Rubio défend l'accord pétrolier avec le Venezuela et précise qu'il a été signé avec une entreprise privée, et non avec le gouvernement intérimaire

Marco RubioPhoto © X/Secrétaire Marco Rubio

Le secrétaire d'État des États-Unis, Marco Rubio, a expliqué ce mardi les détails de l'accord pétrolier controversé entre Washington et le Venezuela, et a précisé que le pacte n'a pas été signé avec le gouvernement intérimaire, mais avec North American Blue Energy Partners (NABEP), une entreprise privée dans laquelle le Département de la Défense américain détient une participation de 35 %.

L'accord, annoncé par le président Donald Trump à la fin du mois d'août et décrit par la Maison Blanche comme « le plus grand accord pétrolier de l'histoire », accorde à NABEP des concessions sur 17 champs pétroliers vénézuéliens avec des réserves estimées à plus de 65 000 millions de barils.

«Ce n'est vraiment pas un accord avec le gouvernement intérimaire, c'est un accord avec une entreprise privée avec laquelle il participe aux côtés des États-Unis, évidemment à travers le système qui existe en ce moment», a précisé Rubio lors d'une interview avec le journaliste Sergio Novelli.

Selon le secrétaire d'État, la majorité de ces 17 champs étaient auparavant entre les mains d'intérêts chinois et russes, beaucoup sans production active.
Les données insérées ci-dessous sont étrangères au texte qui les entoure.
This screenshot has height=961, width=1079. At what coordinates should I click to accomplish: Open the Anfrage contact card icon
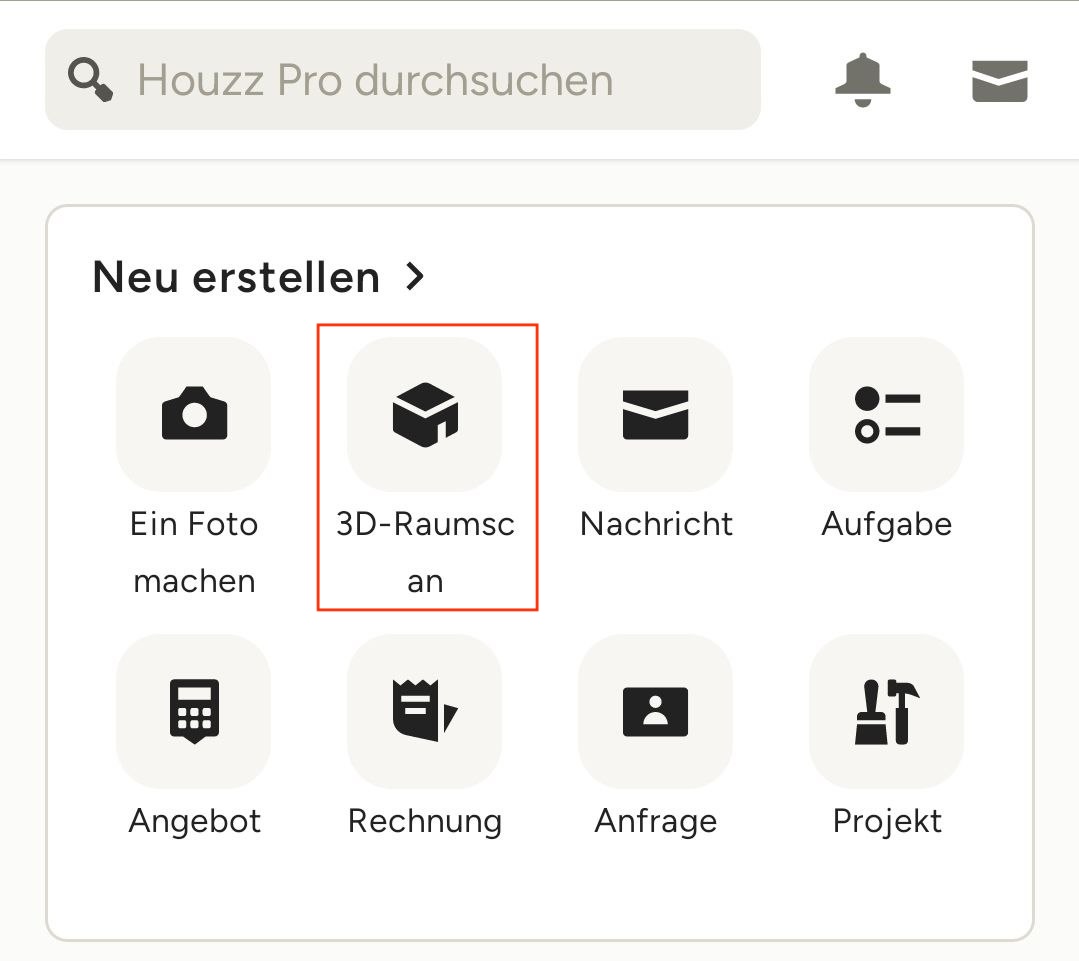coord(656,711)
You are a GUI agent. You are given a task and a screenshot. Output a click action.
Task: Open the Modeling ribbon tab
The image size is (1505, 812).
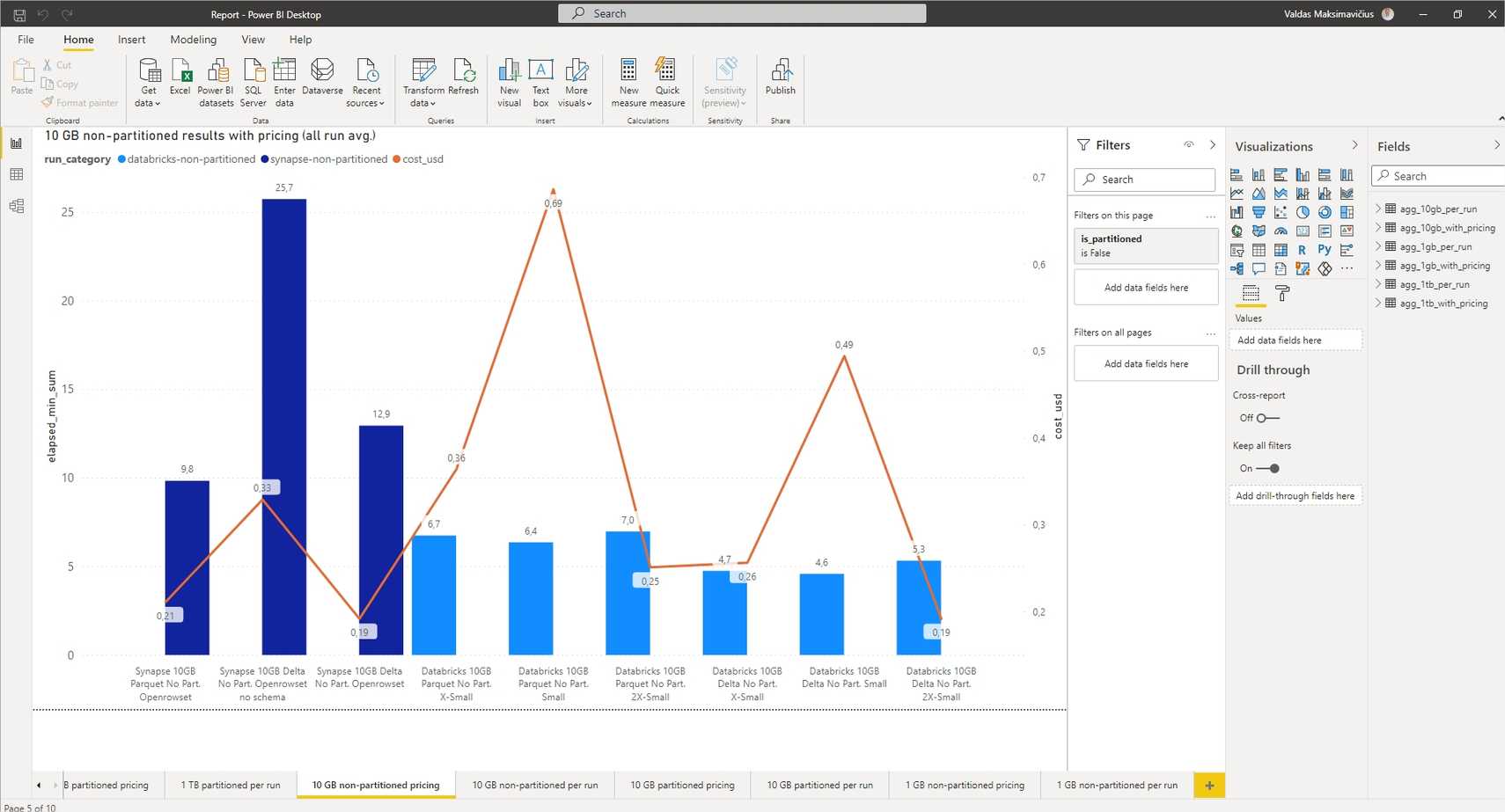point(193,39)
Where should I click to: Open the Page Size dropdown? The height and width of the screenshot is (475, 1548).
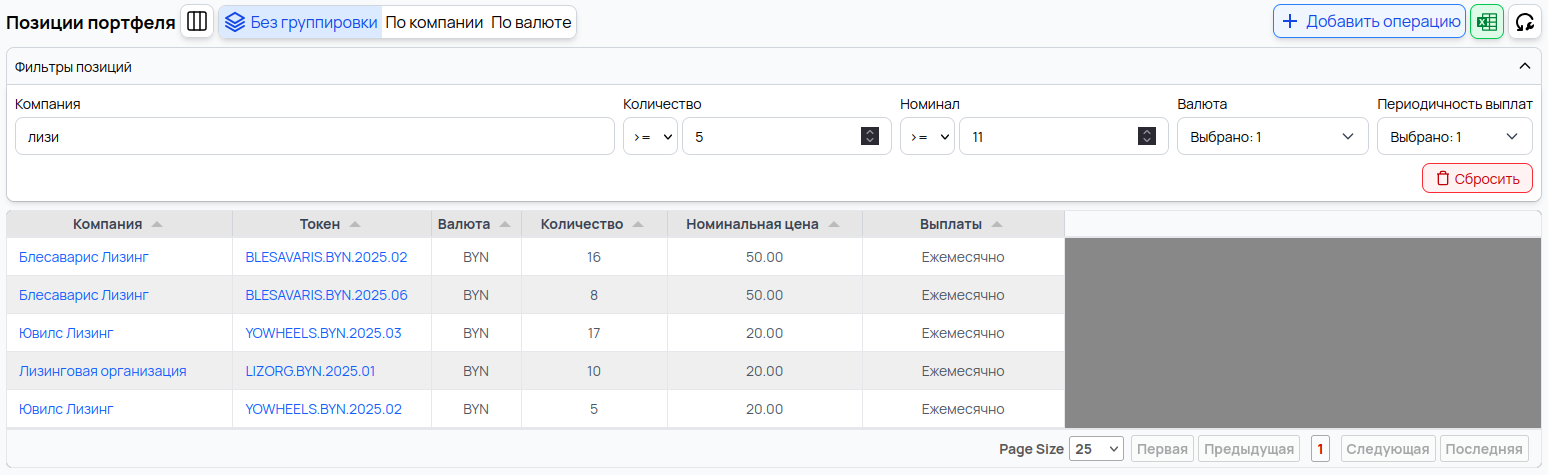1097,449
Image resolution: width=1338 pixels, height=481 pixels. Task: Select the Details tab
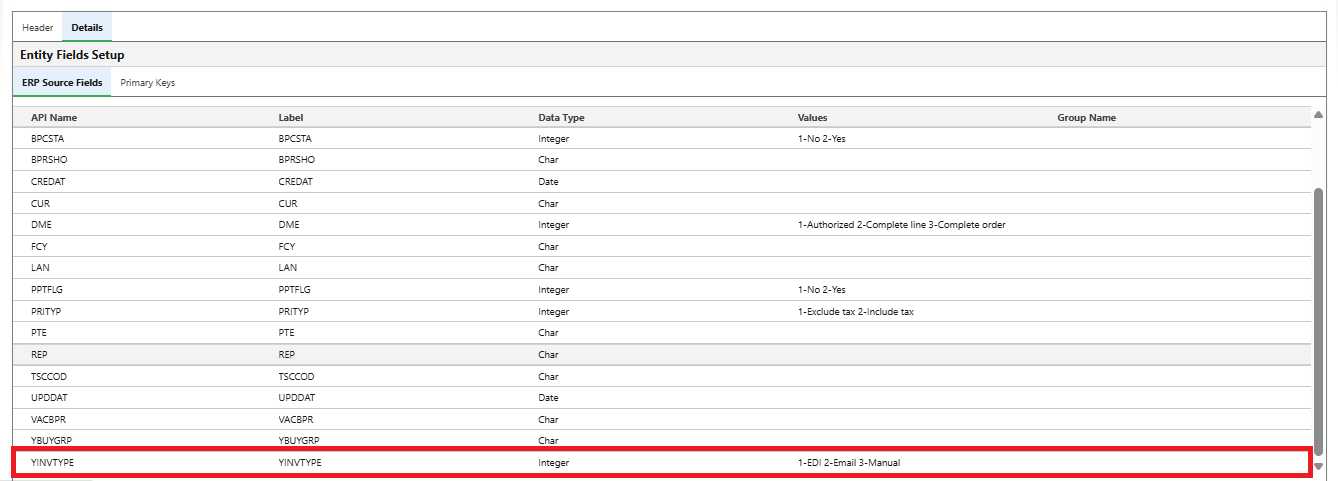tap(87, 27)
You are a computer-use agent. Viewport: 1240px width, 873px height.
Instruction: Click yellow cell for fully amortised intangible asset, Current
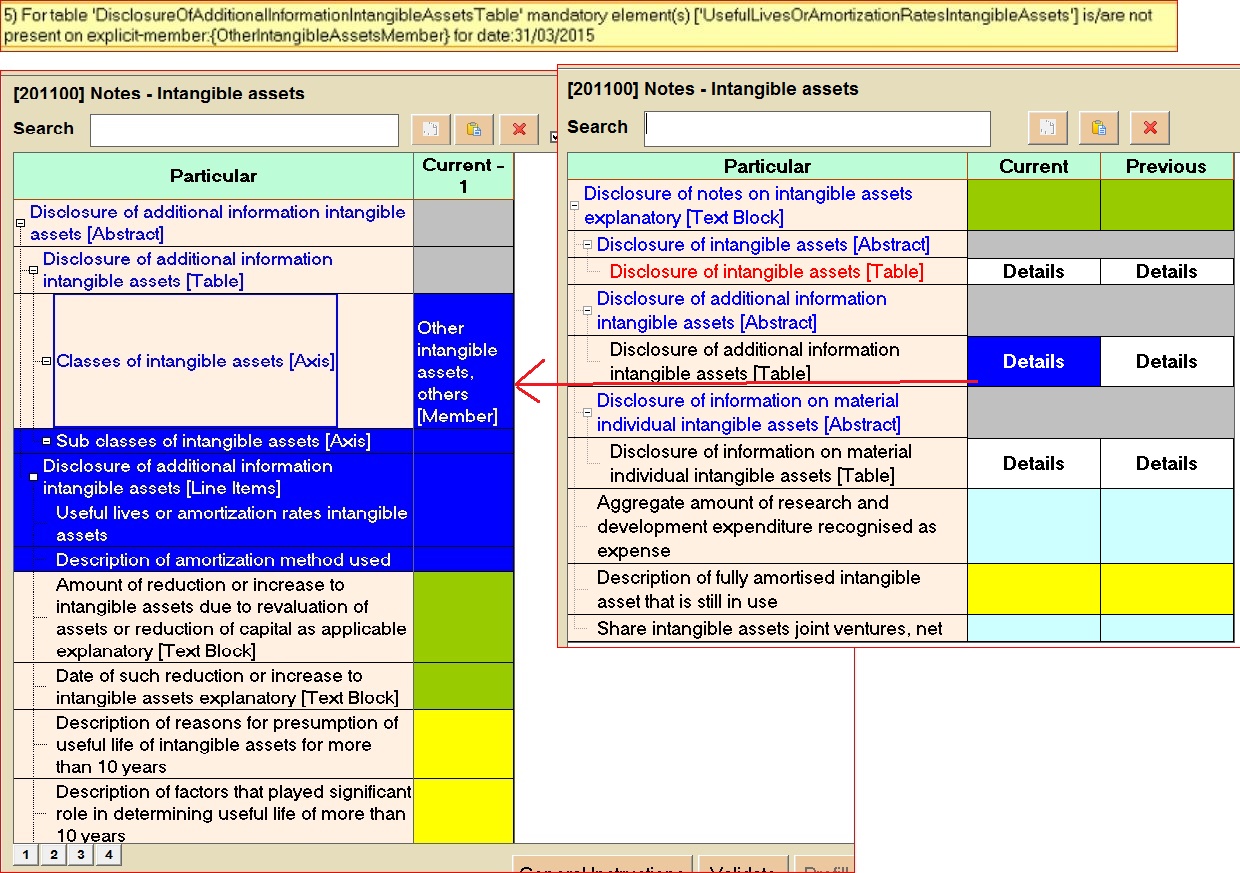[1033, 590]
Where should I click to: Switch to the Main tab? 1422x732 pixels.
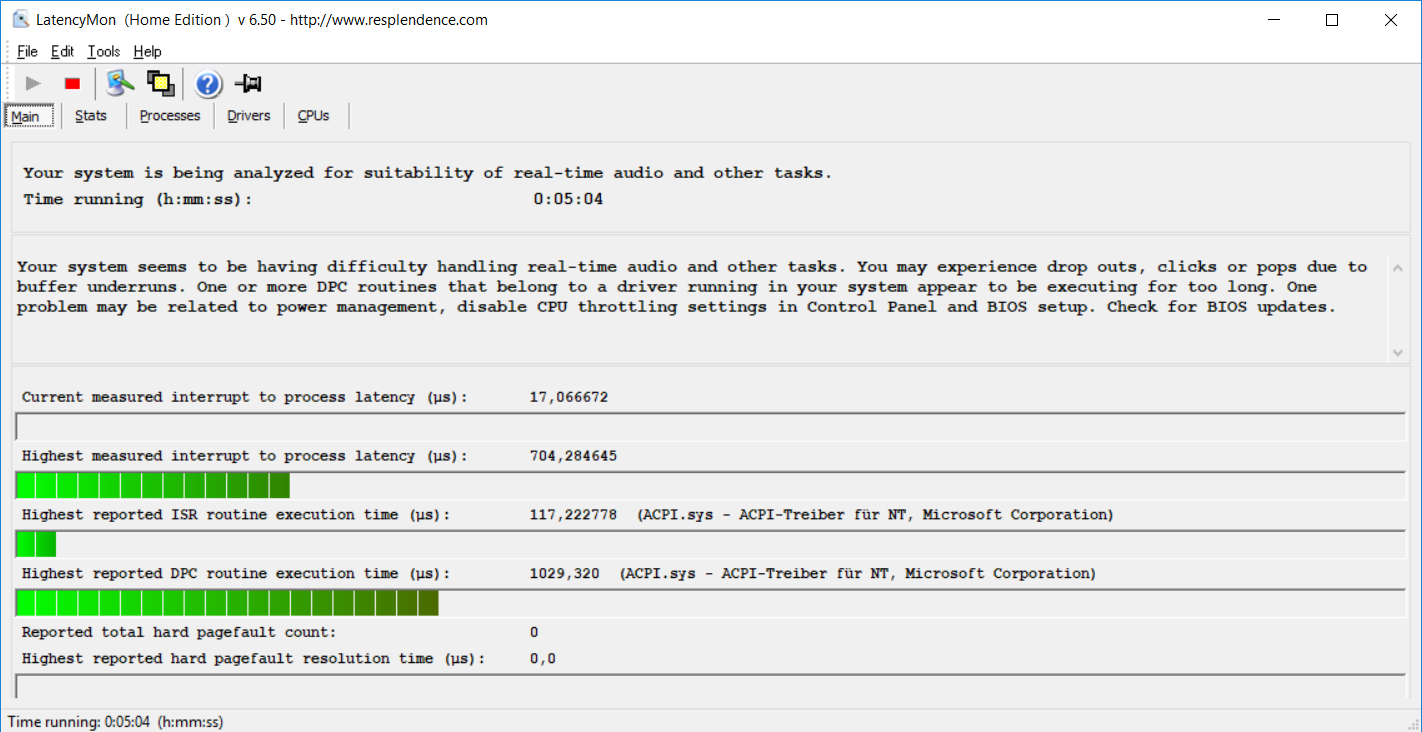coord(25,116)
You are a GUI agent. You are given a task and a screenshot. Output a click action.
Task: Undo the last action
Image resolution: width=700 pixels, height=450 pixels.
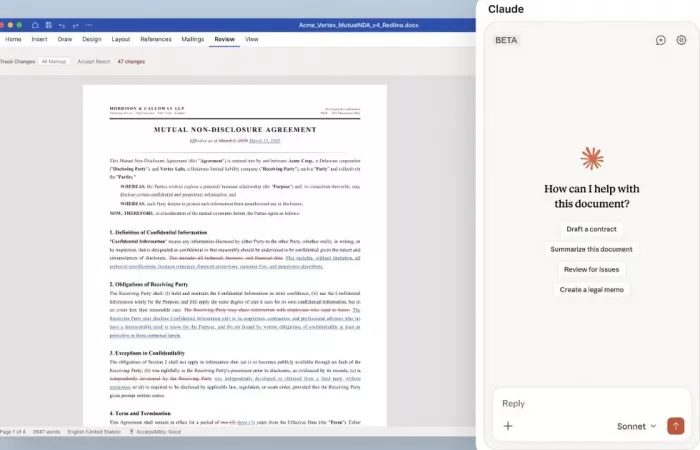point(62,24)
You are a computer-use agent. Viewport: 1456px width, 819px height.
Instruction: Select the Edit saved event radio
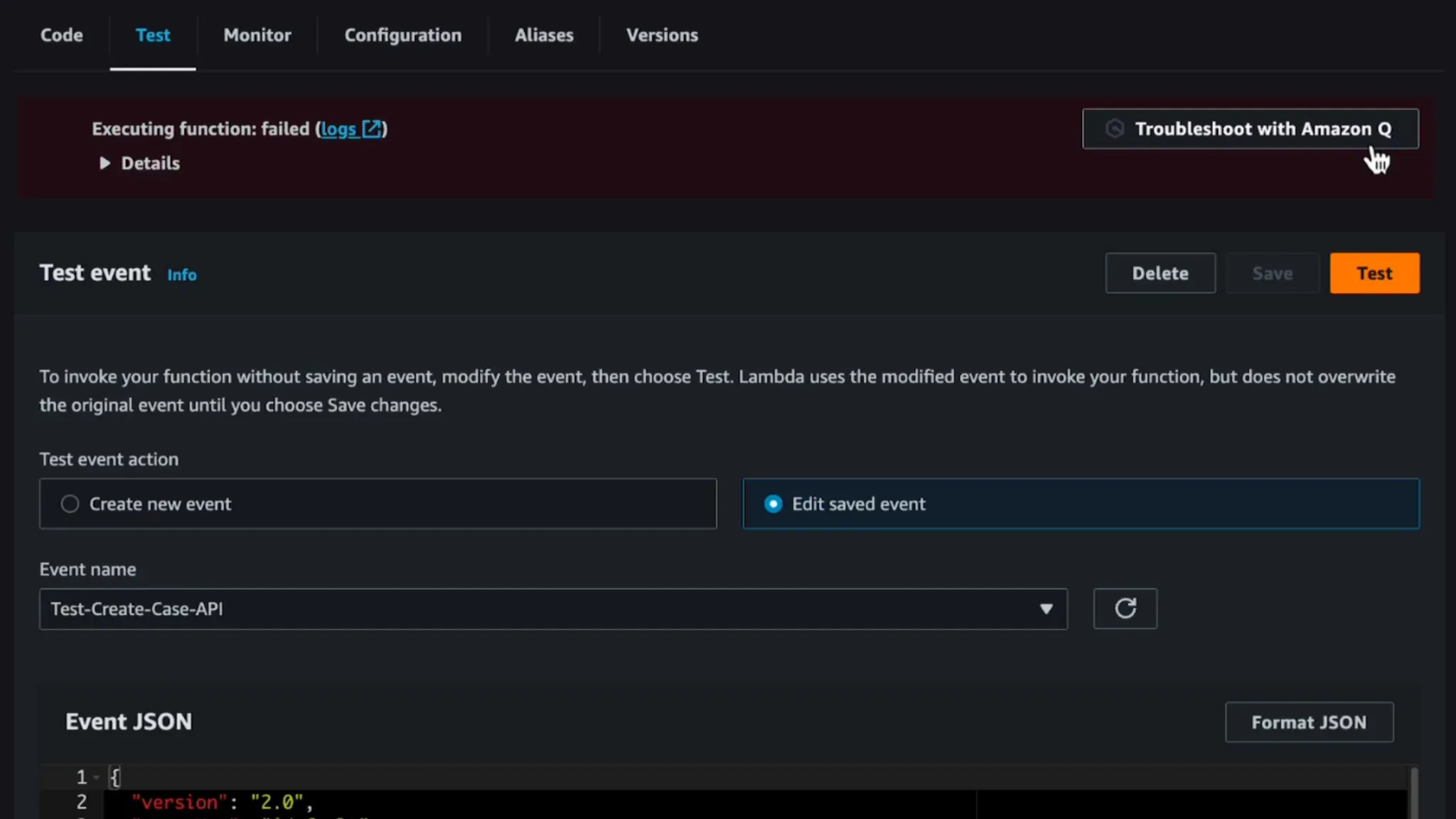[x=773, y=504]
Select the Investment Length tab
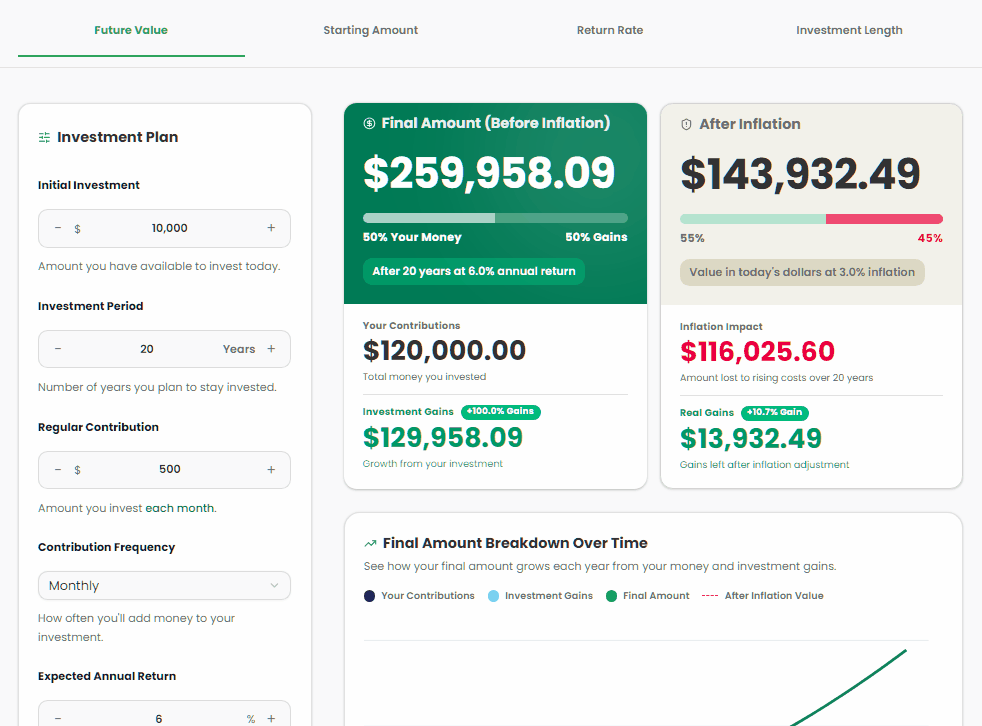Viewport: 982px width, 726px height. point(849,30)
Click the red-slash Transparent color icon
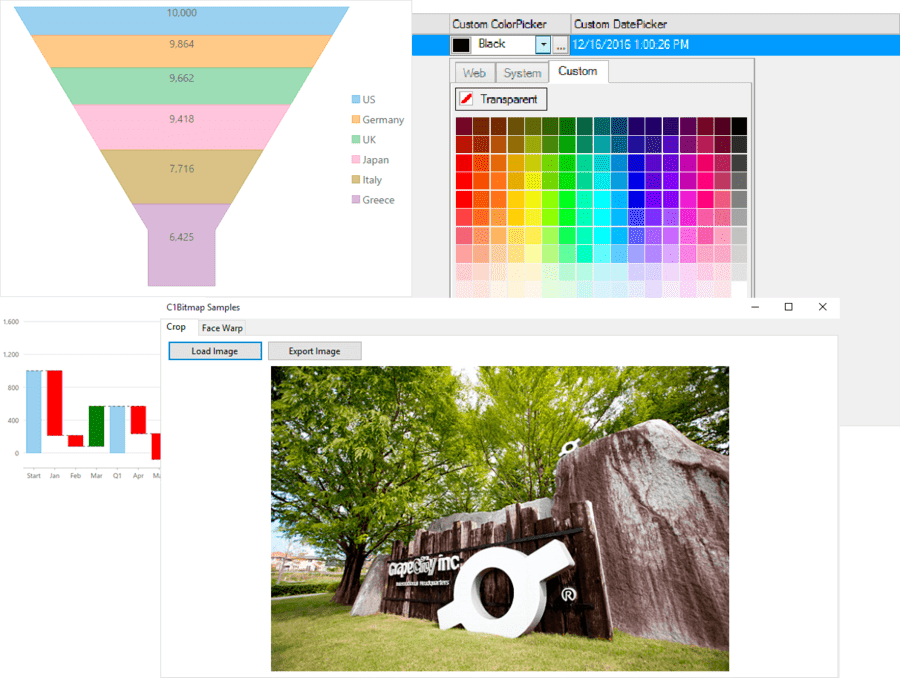900x678 pixels. click(x=470, y=99)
Rubio a été direct en décrivant ce qui s'est passé pendant le chavisme.

«À Cuba, on offrait des milliards de dollars en valeur de barils de pétrole. La Chine payait très peu pour le pétrole, le recevant à prix réduit. Dans le cas de la Russie, elle prenait simplement le pétrole en échange d'un paiement sur la dette», a-t-il commenté.

NABEP s'est engagé à investir jusqu'à 100 000 milliards de dollars dans l'infrastructure et à payer environ 200 000 milliards en redevances et impôts pendant la durée de l'accord.

Les États-Unis auront le droit d'acheter 20 % de la production au coût d'extraction pour leurs réserves stratégiques.

Il existe cependant une divergence entre les sources : le gouvernement vénézuélien parle d'une durée de 25 ans, tandis que la Maison Blanche a évoqué 100 ans.

Rubio a également répondu aux questions sur Alejandro Betancourt, l'entrepreneur vénézuélien connu sous le nom de « bolichico » qui contrôle NABEP et qui fait face à des enquêtes pour présomption de blanchiment d'argent en Espagne et en Suisse, liées à un schéma de corruption dans PDVSA pour 4,850 millions de dollars.

«Nous avons bien enquêté sur ceux qui sont connus dans notre système. Évidemment, si cet individu faisait l'objet d'une enquête américaine... il n'y avait aucune enquête en cours dans notre système contre lui», a affirmé le secrétaire, qui a également souligné que Betancourt avait soutenu l'opposition pendant la période de Juan Guaidó en 2019, ce qui lui avait valu des conflits avec le gouvernement de Maduro à l'époque.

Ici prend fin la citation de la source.